In partnership with the Maine Memory Network Maine Memory Network

Swan's Island: Six miles east of ordinary

The lives and stories of a unique community

I. Canoes and Clamshells: The Pre-European Settlement Years

Text by Kate Webber
Images from the Swan's Island Historical Society

Carrying Place
Carrying Place

Prior to European settlement, Swan’s Island was a source of food and materials for many Native Americans who used the island as a seasonal, and perhaps permanent, home. Little information exists on the exact nature of the island’s use before European settlement, but the island holds ample evidence in the form of archeological remains and place names.

A notable example of the latter category is Carrying Place, a strip of land across which Native American canoes could be portaged. Carrying Place is the narrowest place on the island, where, “…one can throw a stone from water to water at high tide.” Dr. Small, a Deer Isle man who served as a doctor on Swan’s Island between the years 1891 and 1903, points out in his island history that the name Hocomock (current Hockamock Head) was used before Europeans arrived. This name has been translated in two ways: either as the “evil spirit” or as the “place on the other side.” Burying Point, located near the Burnt Coat Harbor Light Station, is another relic of native land occupation. As its name suggests, it was at one point a burial place. Skeletons were also unearthed at Carrying Place and Middle Head.

Swan's Island artifact
Swan's Island artifactPartially chipped tool found on Swan's Island.

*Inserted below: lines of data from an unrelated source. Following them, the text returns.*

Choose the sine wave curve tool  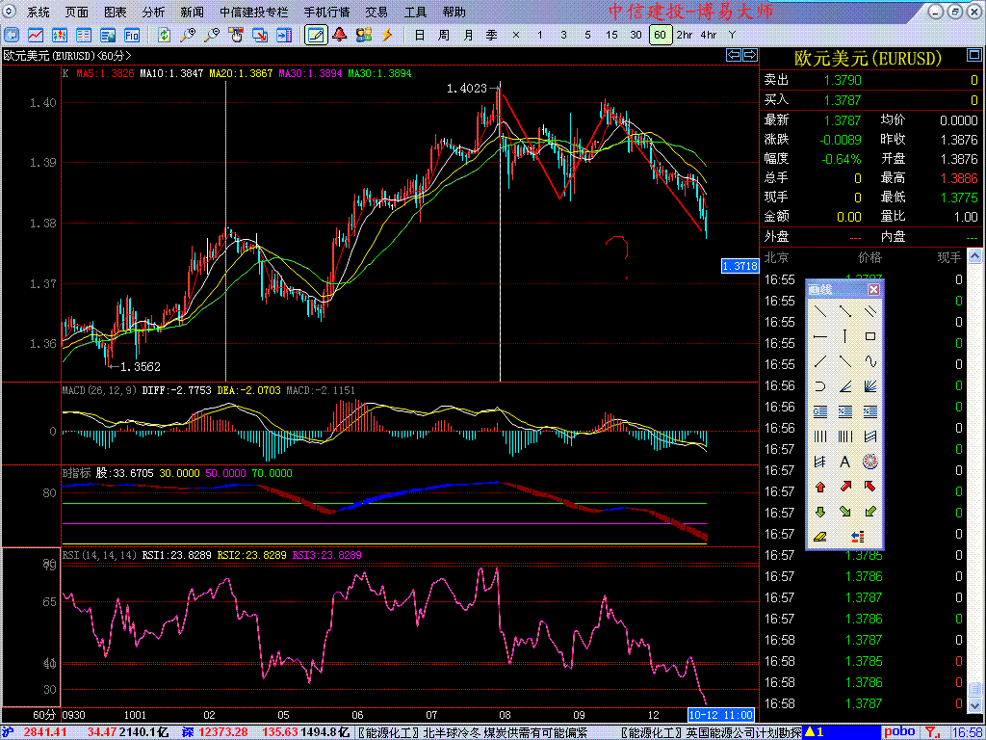(x=870, y=361)
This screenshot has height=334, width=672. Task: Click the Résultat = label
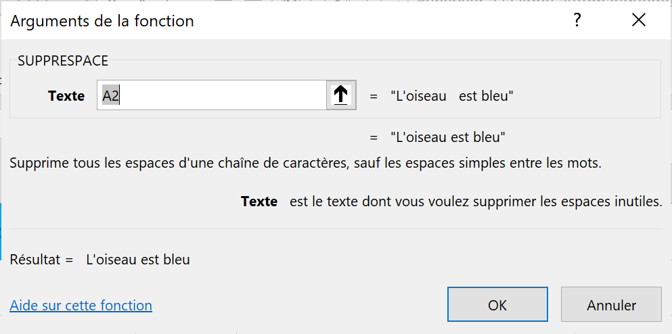click(x=41, y=259)
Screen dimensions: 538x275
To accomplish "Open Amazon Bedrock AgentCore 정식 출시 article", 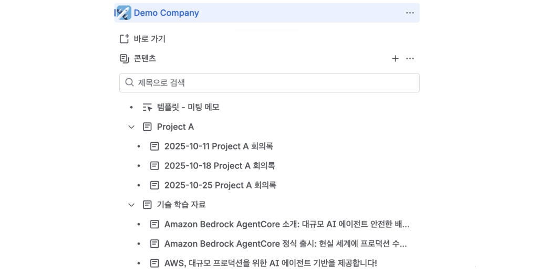I will [x=285, y=244].
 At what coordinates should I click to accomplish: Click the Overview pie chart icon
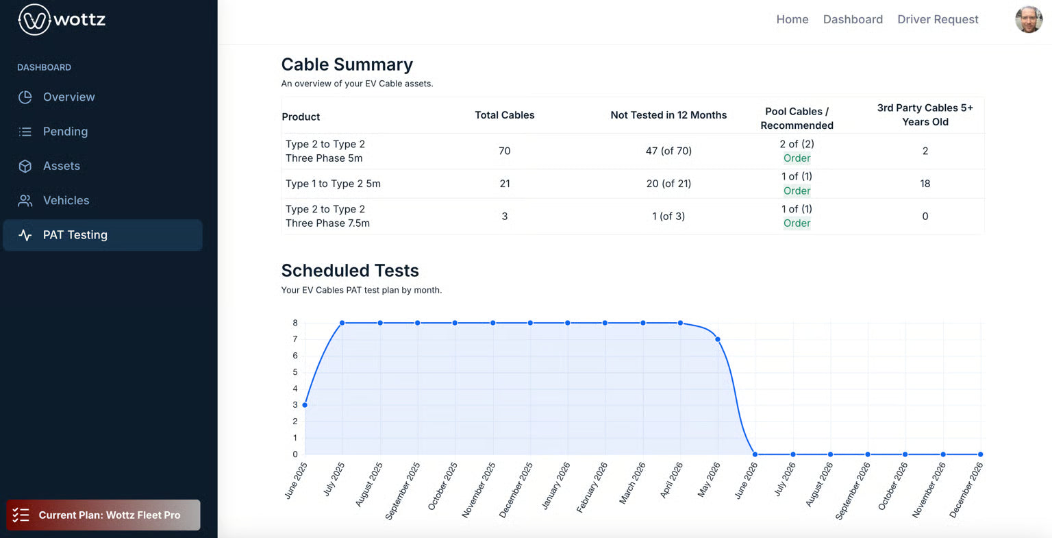click(x=25, y=97)
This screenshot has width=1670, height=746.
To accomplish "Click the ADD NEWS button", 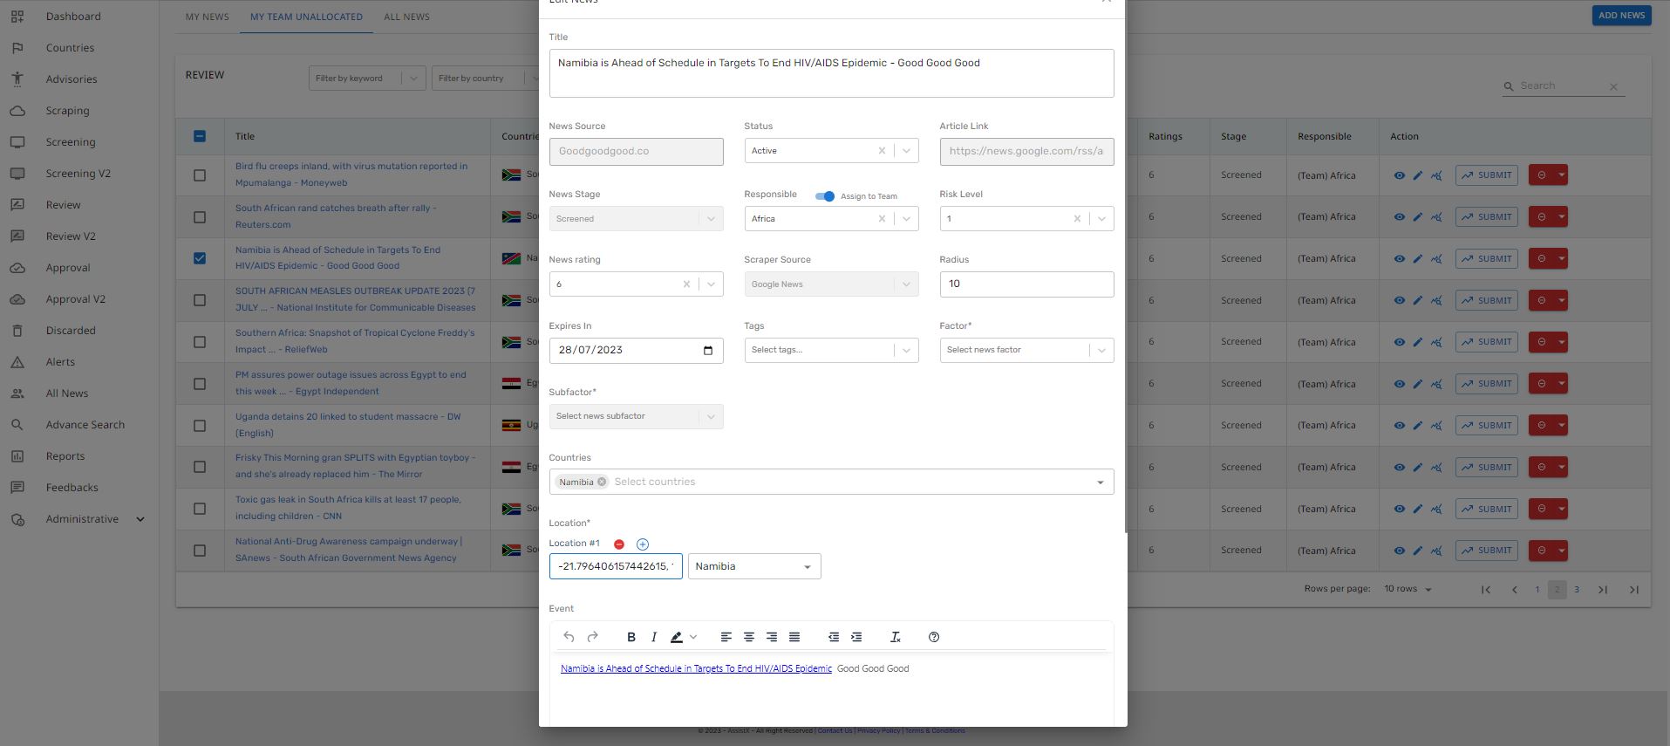I will 1620,16.
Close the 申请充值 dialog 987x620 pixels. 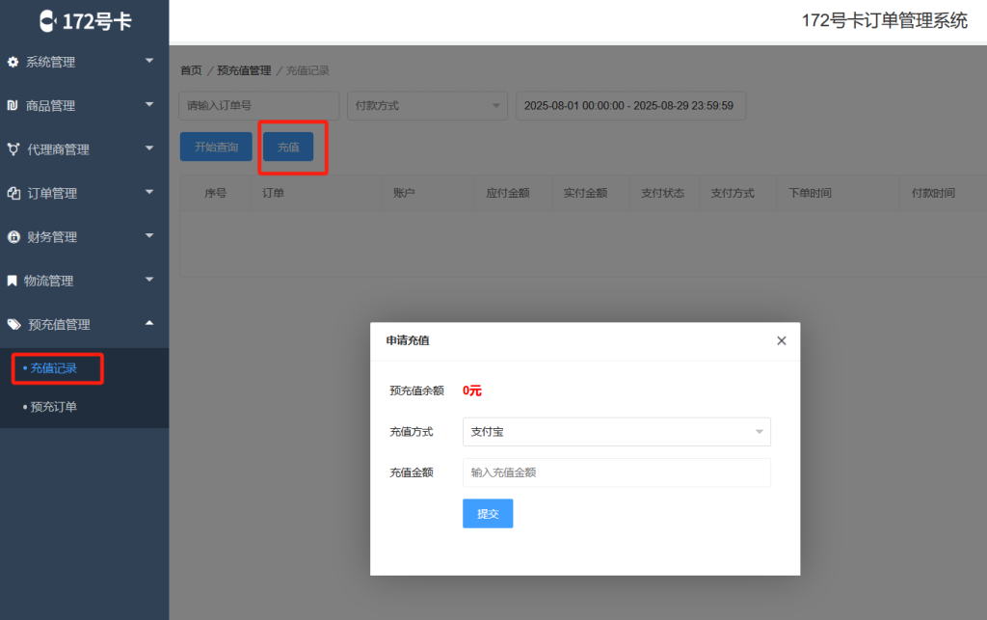[x=781, y=340]
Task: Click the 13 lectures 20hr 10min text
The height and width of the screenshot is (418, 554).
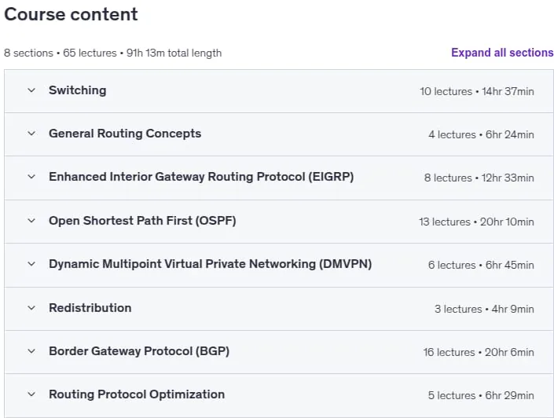Action: [476, 222]
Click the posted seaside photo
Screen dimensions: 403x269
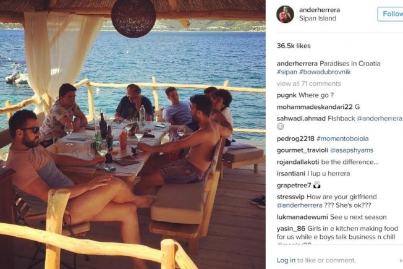[133, 135]
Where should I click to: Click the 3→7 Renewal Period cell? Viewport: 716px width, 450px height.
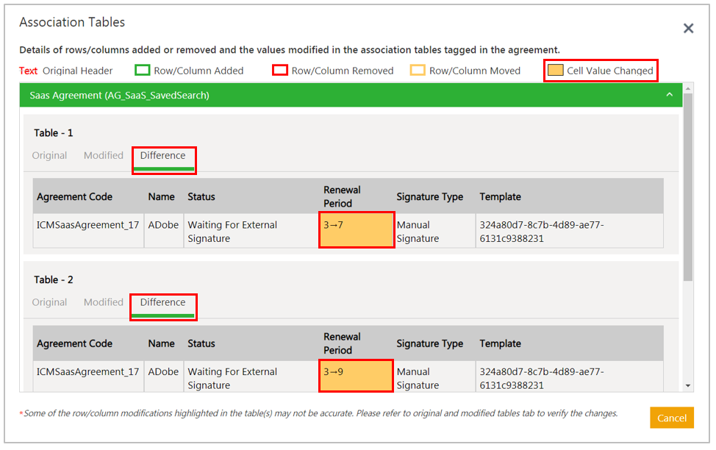[x=357, y=231]
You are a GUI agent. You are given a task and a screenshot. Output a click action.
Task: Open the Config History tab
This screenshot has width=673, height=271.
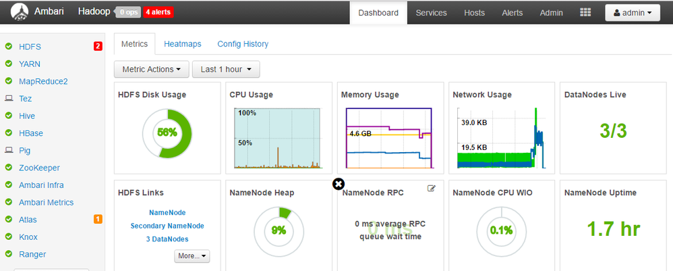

Artifacts such as arrowheads and stone tools have been unearthed over the years through farming, construction and natural erosion. Many houses on the island have private collections of these artifacts, though little is known of their original owners. There are also numerous shell middens: areas where heaps of shells were piled with other refuse over the course of months and years. The middens are primarily composed of clam shells, though there are also remains of oysters, sea urchins, fish, waterfowl and deer. Their size and quantity suggest longer periods of use rather than short visits to the island.

Much of what we could assume about Native American use of Swan’s Island can be drawn from similar patterns of use in other areas of the coastal Northeast. Perry Westbrook states in his Biography of an Island that the Malecite (Wolastoqiyik) tribe frequented this region of Maine prior to the Indian Wars of 1725-26. The Malecite were known for their skill in dealing with the salt-water environment, expertly handling canoes and hunting seal and porpoise. Swan’s Island may have attracted this tribe as a seasonal or even permanent home.

Penobscot Chief Joseph Orono
Penobscot Chief Joseph Orono

The Penobscot and, to a lesser extent, Passamaquoddy were known visitors to Swan’s Island. The island was a good site to hunt seal and porpoises for skins and oil, as well as to gather sea fowl eggs, sweet grass, clams and lobsters. As Dr. Small states in his 1898 history, “This tribe made irregular visits to the island for many years after the white settlers came, but of late, since their number has so decreased, they have ceased altogether.” Swan’s Island has no record or tradition of violence between native tribes and European settlers, perhaps due to the fact that it was settled post-Revolution. Penobscot chief Joseph Orono joined with the colonists to fight the British in 1779, and one of the islets on the Northern side of Swan’s Island now bears his name. This history has largely been forgotten on the island today.